The boss of Marriott International issued an apology after China shut down the hotel giant’s Chinese websites for a week, after the firm listed Tibet and others as separate countries.
Tibet, Taiwan, Hong Kong and Macau were listed as individual nations in an online survey sent to customers.
Beijing considers self-ruling Taiwan to be a breakaway province and Tibet is governed as an autonomous region.
Hong Kong and Macau are both special administrative regions of China.
Marriott was also criticised after one of the firm’s social media accounts “liked” a post made by a group supporting a separatist Tibet.
Chinese media is reporting that some travellers are cancelling Marriott reservations in response, the BBC reported.
While the hotel’s international website is still available within China, the Shanghai Cyberspace Administration ordered it to close a Mandarin version.

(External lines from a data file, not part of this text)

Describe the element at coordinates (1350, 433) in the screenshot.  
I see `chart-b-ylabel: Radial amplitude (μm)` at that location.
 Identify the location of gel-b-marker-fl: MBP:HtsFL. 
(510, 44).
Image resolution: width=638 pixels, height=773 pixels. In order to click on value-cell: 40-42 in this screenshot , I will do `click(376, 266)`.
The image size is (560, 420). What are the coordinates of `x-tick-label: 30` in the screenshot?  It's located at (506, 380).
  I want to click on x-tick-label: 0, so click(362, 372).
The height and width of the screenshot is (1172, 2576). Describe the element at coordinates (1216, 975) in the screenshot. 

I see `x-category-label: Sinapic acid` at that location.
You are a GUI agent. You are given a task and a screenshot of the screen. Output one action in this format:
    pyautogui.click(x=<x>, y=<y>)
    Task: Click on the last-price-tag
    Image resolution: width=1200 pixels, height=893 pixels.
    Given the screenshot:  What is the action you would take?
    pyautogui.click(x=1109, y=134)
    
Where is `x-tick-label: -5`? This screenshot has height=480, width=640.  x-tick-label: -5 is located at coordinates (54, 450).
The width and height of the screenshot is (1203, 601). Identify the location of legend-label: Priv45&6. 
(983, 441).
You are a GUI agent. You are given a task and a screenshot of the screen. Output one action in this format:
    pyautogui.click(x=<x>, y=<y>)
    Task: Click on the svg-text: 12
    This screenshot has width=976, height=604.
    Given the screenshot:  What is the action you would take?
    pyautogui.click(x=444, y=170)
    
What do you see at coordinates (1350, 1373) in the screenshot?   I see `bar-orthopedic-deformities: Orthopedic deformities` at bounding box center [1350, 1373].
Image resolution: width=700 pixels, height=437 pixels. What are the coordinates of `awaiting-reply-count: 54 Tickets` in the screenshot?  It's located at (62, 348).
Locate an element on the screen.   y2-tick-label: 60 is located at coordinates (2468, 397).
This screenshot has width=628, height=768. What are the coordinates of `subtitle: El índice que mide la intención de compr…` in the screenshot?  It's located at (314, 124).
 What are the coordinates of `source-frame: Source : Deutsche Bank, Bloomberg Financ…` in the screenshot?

Authorities also shut down Marriott’s Chinese mobile phone app as part of its punishment for the Mandarin-language survey. But having being closed earlier, the app now appears to be functioning.
The hotel group’s chief executive Arne Sorenson issued an apology yesterday, saying his firm “respects and supports Chinese sovereignty and its territorial integrity”.
“We don’t support anyone who subverts the sovereignty and territorial integrity of China and we do not intend in any way to encourage or incite any such people or groups,” Sorenson said.
“Unfortunately, twice this week, we had incidents that suggested the opposite.”
The statement added that the company would take “necessary” disciplinary action against staff involved, which may include termination.
Sorenson has previously described China as ther company’s biggest market.
While Marriott has more than 100 hotels in the country under different brands, it is also keen to profit from the swelling number of Chinese people travelling internationally.
It started a joint travel venture with China’s ecommerce giant Alibaba last year.